You sound desperate, and believe me, I've been there! Completely irrationally, our dd started sleeping a LOT better AFTER the birth of her little brother. We also had to rock her every single time, but now dh can just rock for a minute or two and then lie down with her, and night time wakings only involve telling her to lie down, or her crawling on to dh's chest. Hang in there, it will get better, or you will adapt. Try to just deal with the problem at hand - there's time later to panic about how things will be with the new baby!
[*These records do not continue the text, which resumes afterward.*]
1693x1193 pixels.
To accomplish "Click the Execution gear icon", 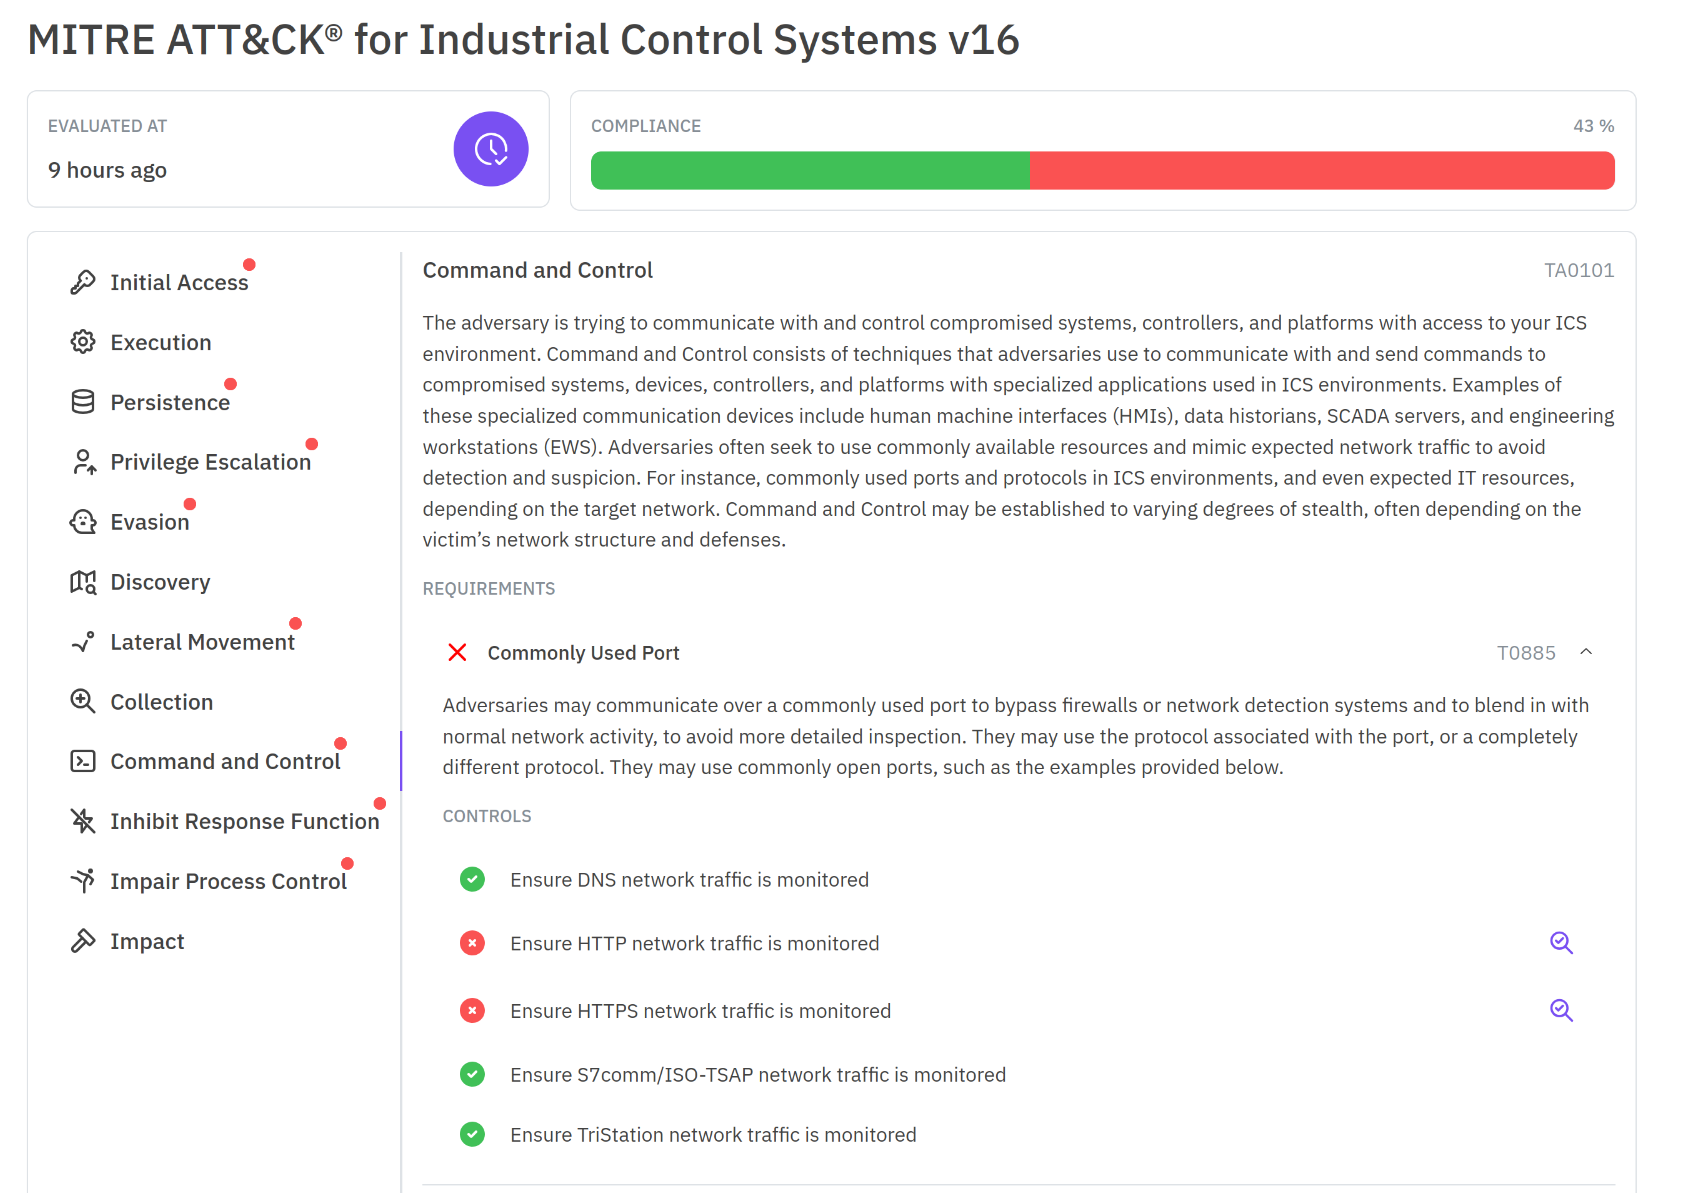I will tap(83, 342).
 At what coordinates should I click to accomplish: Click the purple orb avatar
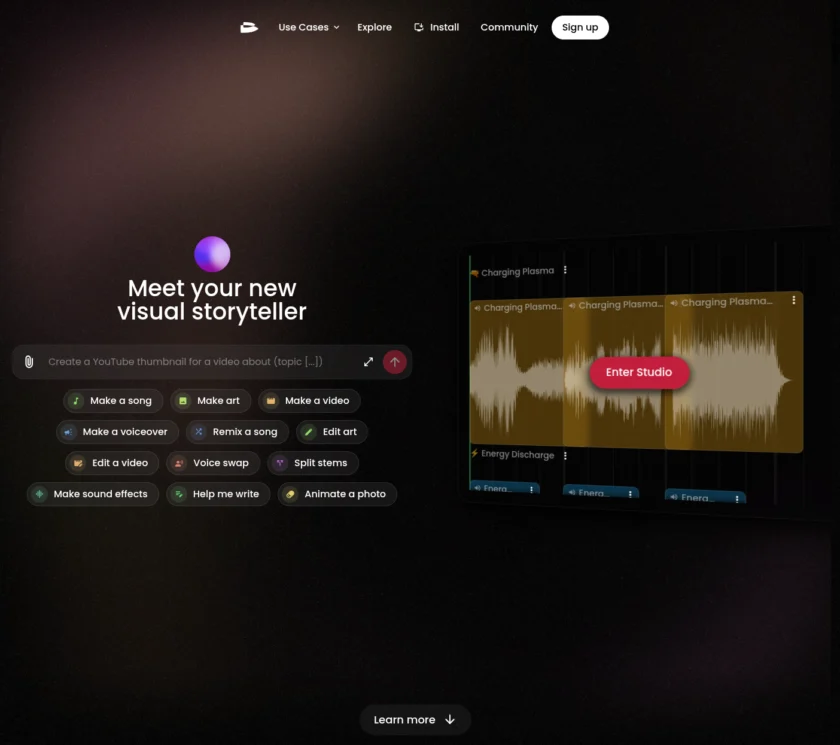pos(212,254)
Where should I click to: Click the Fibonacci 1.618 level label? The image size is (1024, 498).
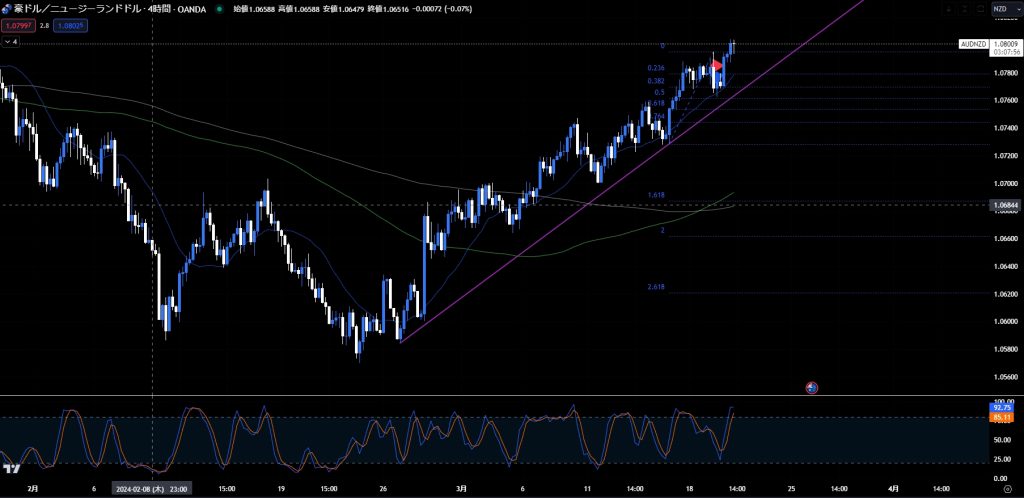click(656, 195)
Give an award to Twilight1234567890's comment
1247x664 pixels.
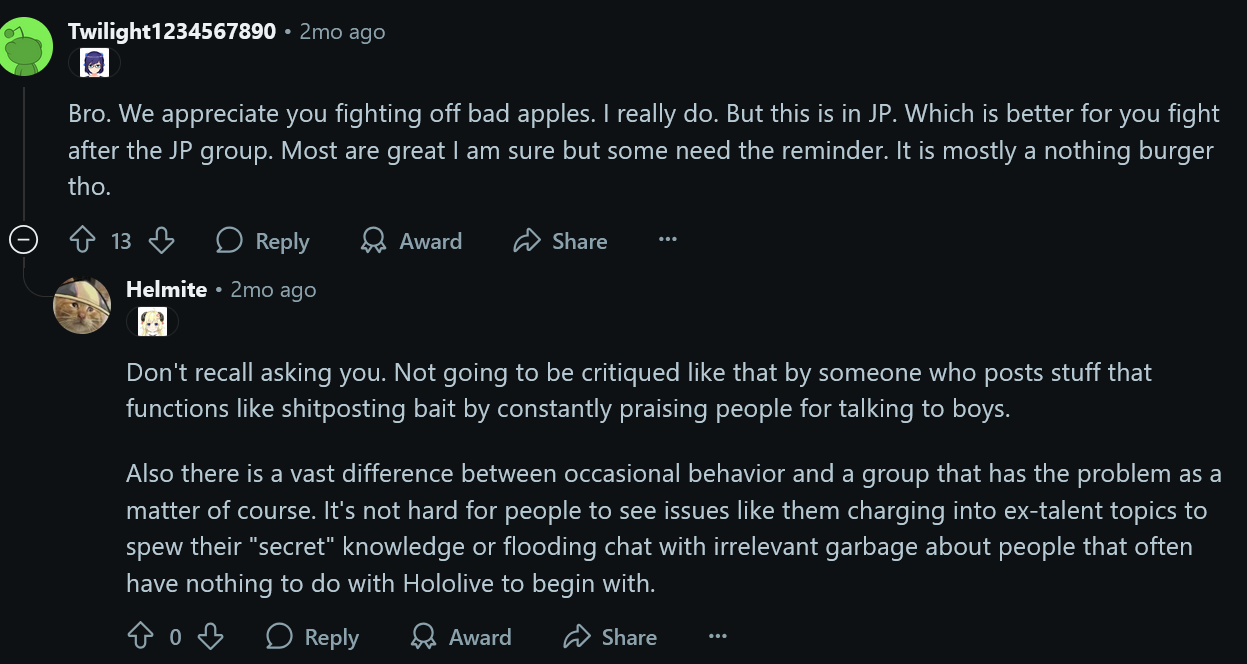[411, 241]
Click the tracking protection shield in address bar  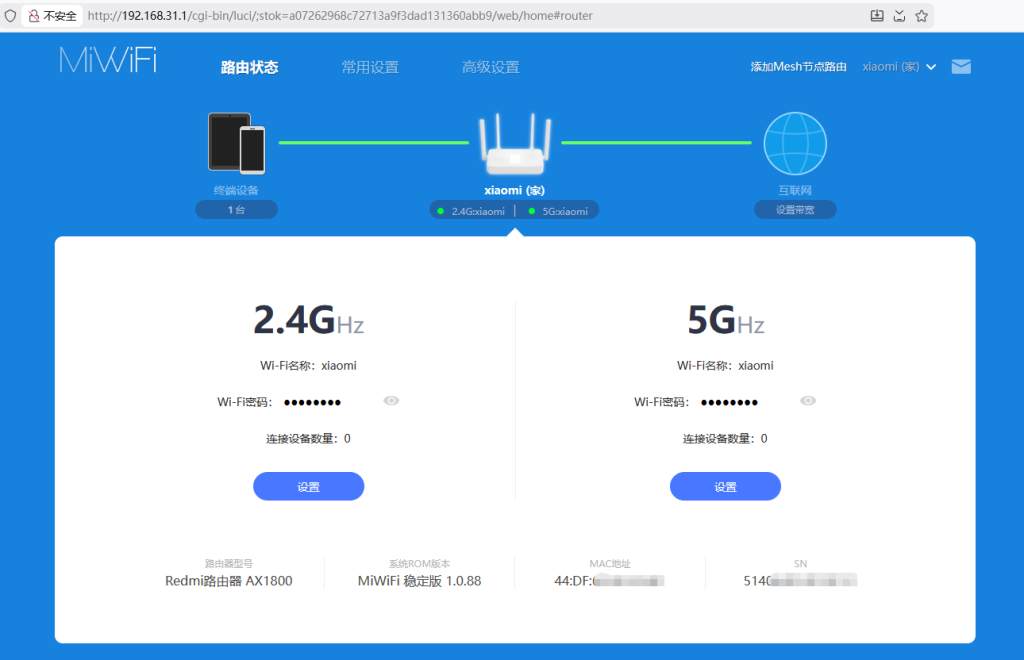[x=11, y=15]
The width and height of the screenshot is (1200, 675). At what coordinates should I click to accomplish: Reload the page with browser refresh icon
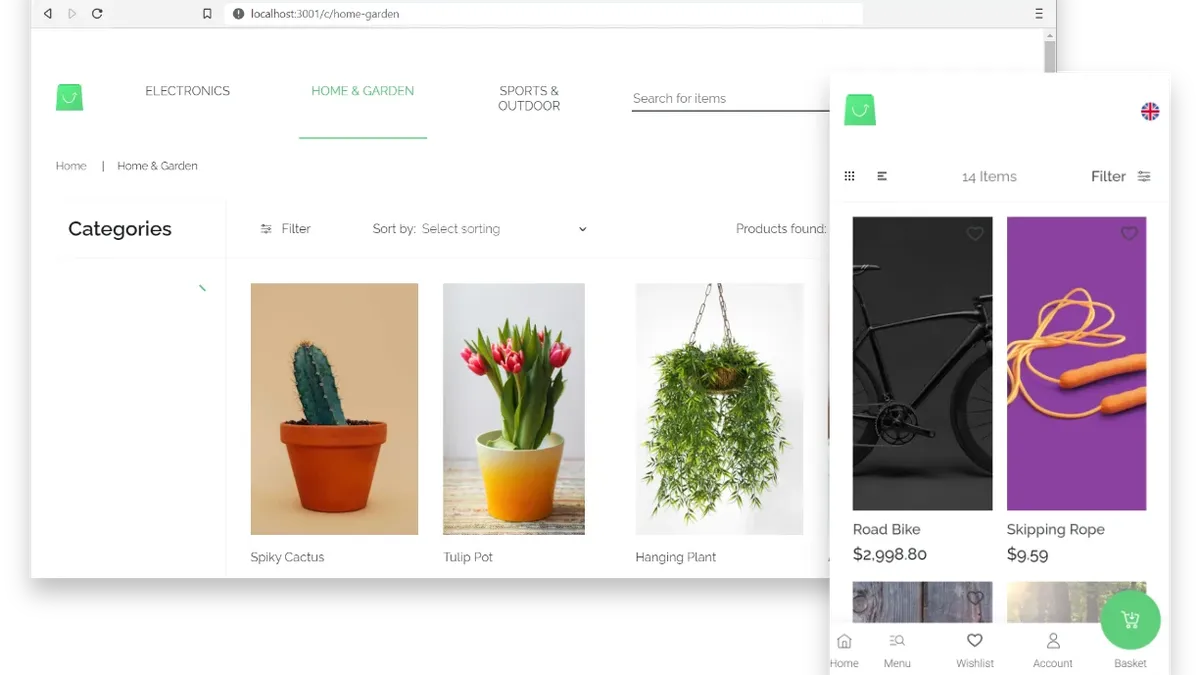97,14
Re the motion thing - would you consider letting her sleep in a hammock? Would that be to radical of a departure from a bed for her to settle? You can get eye hooks that screw in to studs (corners are good places to anchor them) at the hardware store. The hooks rated to 250lbs are about 3$. I'm sure you can find a hammock yourself, and they're actually quite comfortable. It took me a good while to get used to beds again after I slept in a hammock in Central America for several months. Initially, you could rock it, but eventually, she'll be able to give a little kick or whatever and get it swinging herself. It might work.  

post #6 of 34
One idea that I can think of that helps my ds and dd is to make sure they get plenty of outdoor playtime during the day - like a good couple hours of running and active play (either at a playground with other kids or bike riding or kite flying or tag etc.) I know the weather hasn't been the most pleasant for this but it truly helps us.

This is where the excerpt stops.